The situation in Germany

Contrary to most European countries, Chiropractic in Germany is not recognized as an independent health care profession. The term ‘Chiropractor’ is thus not protected to those of adequate training. There is unfortunately no chiropractic training institution teaching at GCCE standard in Germany.The various chiropractic courses that do exist are usually part time courses or subject of physiotherapy- or heilpraktiker training programmes. Ongoing chiropractic students who want an internationally recognized chiropractic education must therefore attend universities or colleges abroad (in Europe: UK, Denmark, France, Spain and soon Switzerland). Chiropractors practicing in Germany have to work at the status of the so called ‘Heilpraktiker’as they are neither medical practitioners nor physiotherapists. 

All members of the German Chiropractors Association (Deutsche ChiropraktorenGesellschaft or DCG) are academically trained chiropractors, whose education conforms to the WHO (World Health Organisation) regulations category 1 (of the “guidelines of requirements for chiropractic education and safety”). They are both part of the European Chiropractors Union (ECU) and the World Federation of Chiropractic (WFC). This means that all DCG-members follow internationally applied practice standards and are obliged to undertake regular further education. It is aimed to offer a high standard modern and effective treatment to a patient. 
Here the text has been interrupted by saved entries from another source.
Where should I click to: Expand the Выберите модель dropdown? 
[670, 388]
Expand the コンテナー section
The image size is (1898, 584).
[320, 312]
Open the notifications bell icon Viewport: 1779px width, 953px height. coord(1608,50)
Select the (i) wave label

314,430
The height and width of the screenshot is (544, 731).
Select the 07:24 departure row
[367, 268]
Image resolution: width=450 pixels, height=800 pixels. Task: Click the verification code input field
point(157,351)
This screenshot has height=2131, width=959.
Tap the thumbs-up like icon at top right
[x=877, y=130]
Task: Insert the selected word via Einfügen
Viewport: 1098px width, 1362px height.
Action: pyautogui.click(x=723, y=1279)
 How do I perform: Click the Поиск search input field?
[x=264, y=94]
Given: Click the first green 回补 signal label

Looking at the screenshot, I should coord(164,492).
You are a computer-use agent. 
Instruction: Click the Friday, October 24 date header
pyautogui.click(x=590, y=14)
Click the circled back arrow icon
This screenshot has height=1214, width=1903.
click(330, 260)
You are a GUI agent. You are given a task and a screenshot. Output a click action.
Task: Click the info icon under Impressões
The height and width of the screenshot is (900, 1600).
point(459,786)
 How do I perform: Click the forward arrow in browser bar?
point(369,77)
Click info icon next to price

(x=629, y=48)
Gesine Lunau took her chiropractic education at the Anglo European College of Chiropractic in Bournemouth, England, graduating there in 1998 with the Bachelor of Science (Chiropractic) and in 1999 with the Masters of Science (Chiropractic). The “Graduate Examination Programm-Year”she undertook in the Netherlands. Coming back home to Germany in 2001, she joined the Chiropraktik Lemche-Team in Delingsdorf (Ahrensburg), and, tired of travelling, founded the Altonaer Chiropraktik Praxis in 2004.


Fynn Ehlers took her chiropractic education at the Anglo Eurpean College of Chiropractic in England and graduated in 2013 as a Bachelor of Science (BSc). In 2014 hereceived his Masters Degree in Chiropactic (MSc). He undertook the “Graduate Examination Programm-Year” at the “Chiropraktik Lemche” close to Ahrensburg and the Chiropakti Pörksen in Kiel..


Our chiropractors are part of the German Chiropractors' Association DCG (www.chiropraktik.de).